After the success of the original Quest for Glory, you went on to create several more inspired games in the series before "retiring." But now you've just successfully Kickstarted a new game, called Hero-U: Rogue to Redemption. How did QFG influence the development of this new game?
Corey: We went through many different iterations of what this game should be. First we tried building a text-based game, and we thought that wasn't good enough. And then we considered a web-based with clickable hyperlinks, and that wasn't good enough, and it turns out what Sierra was doing originally was pretty close to good enough! But we are taking advantage of having 3D space.

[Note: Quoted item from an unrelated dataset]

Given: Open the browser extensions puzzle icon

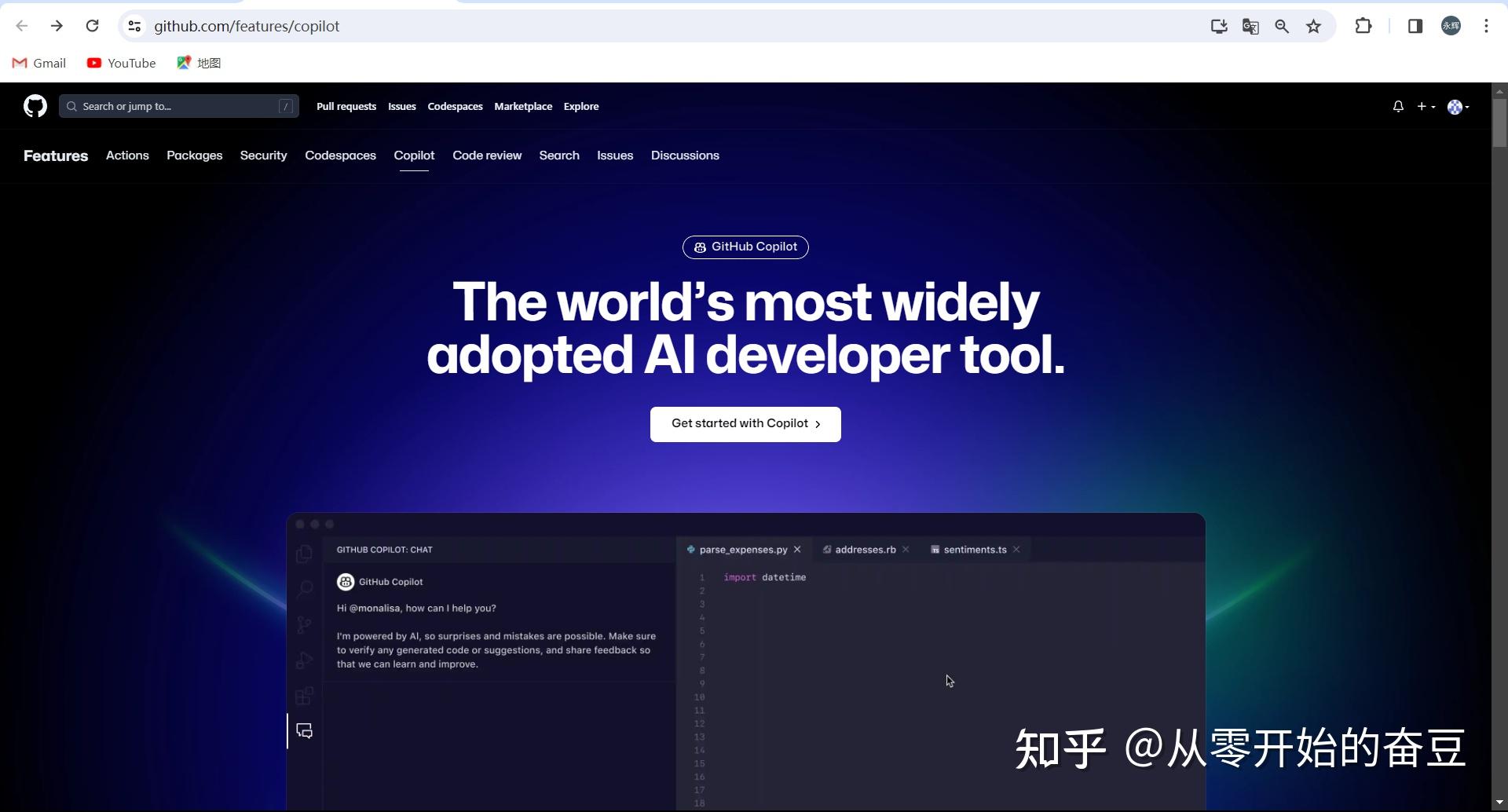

Lori: The reason we went 3D is that we really did want to open up the world. Even with Quest for Glory it was all about immersion and making sure that the user interface was invisible and easy to not think about. We want you to be there in that game as part of that world, as part of that character.

So much for retirement, then?
Corey: We actually retired about ten years ago, around 2005, when game companies decided they all wanted 20-somethings and we couldn't get jobs in the game industry. And essentially this game pulled us out of retirement.

Lori: It isn't Quest for Glory, and yet it is. What we did was take the best parts, the parts that fans loved about Quest for Glory, and created something really different.

Corey and Lori Ann Cole, now of Transolar Games, are currently hard at work bringing the successfully funded Hero-U to life.